Gayatri menggeleng. “Aku baik-baik aja, sungguh. Terima kasih sudah khawatir,” katanya tulus.
Rehan dan Fia pun percaya. Mereka kembali berkutat dengan buku fisika. Sedangkan Gayatri, ia memilih memasang lagi penyuara telinganya dan berniat belajar sambil mendengarkan radio. Meskipun ia masih bingung, ke mana hasil gambarannya padahal jelas-jelas ia tadi menggoreskan pena di atas buku sketsa.
Apa tadi itu mimpi? Batinnya.
Hanya saja, muncul masalah lain. Aplikasi radio di ponsel Gayatri mungkin sedang bermasalah.

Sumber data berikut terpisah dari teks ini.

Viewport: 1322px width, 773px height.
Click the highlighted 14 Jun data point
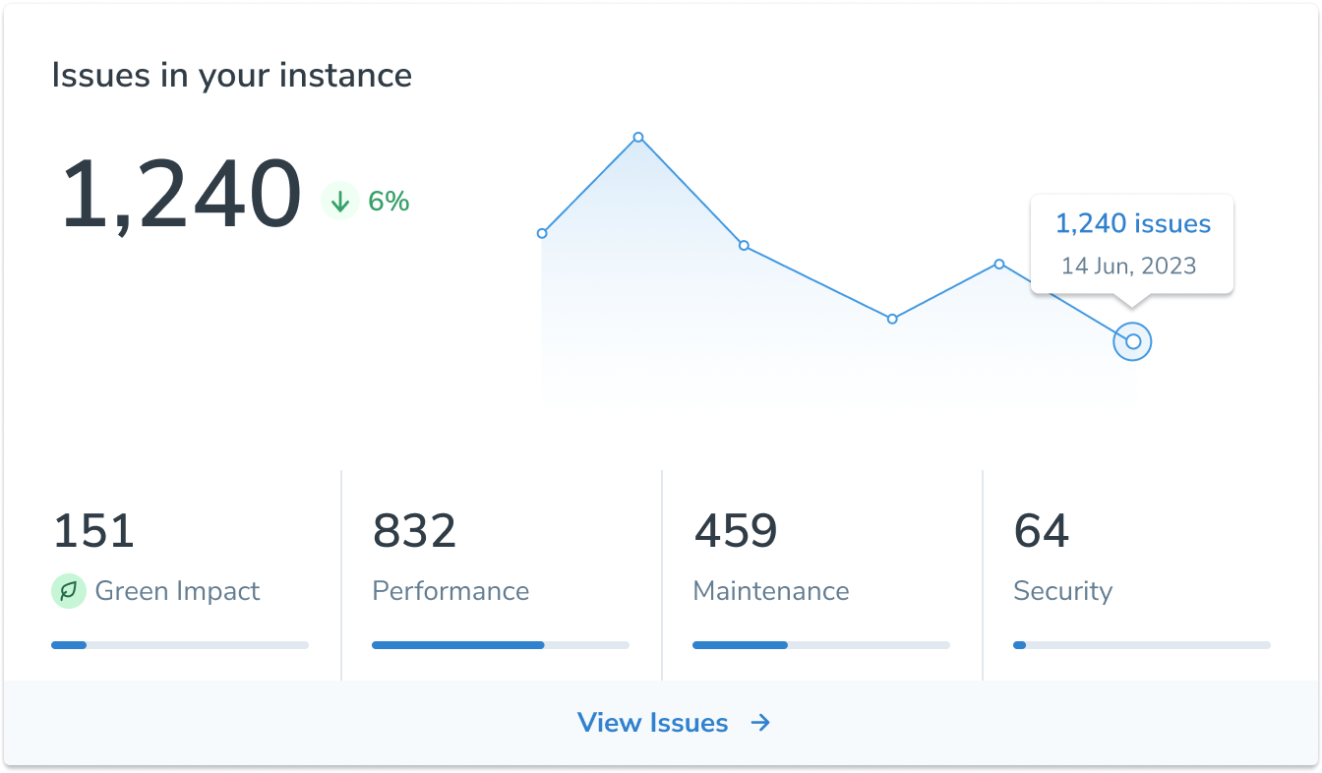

Berkali-kali ia mengganti saluran radio untuk mencari musik yang mengalun, Gayatri tetap kembali pada keadaan semula. Aplikasinya menjadi seperti semut dengan layar yang mendadak hitam putih. Begitu juga dengan suara di penyuara telinganya, benar-benar tersendat.
“Rehan, kamu tadi enggak mainin ponselku, kan?” tanyanya pada Rehan.
“Enggak, kenapa memangnya?”
Gayatri memilih tidak menjawab. Ia berusaha memperbaiki ponselnya supaya bisa mendengarkan radio lagi. Namun, seberapa keras ia mencoba, suara tersendat itu tetap terdengar.
Seperti seseorang yang berkali-kali membolak-balik halaman buku. Suaranya seperti gesekan antar kertas, seperti orang menyapu, atau bahkan seperti meja yang diseret. Kabel penyuara telinga dicabut lalu dipasang lagi pada ponselnya pun tetap tidak membuahkan hasil. Aneh sekali.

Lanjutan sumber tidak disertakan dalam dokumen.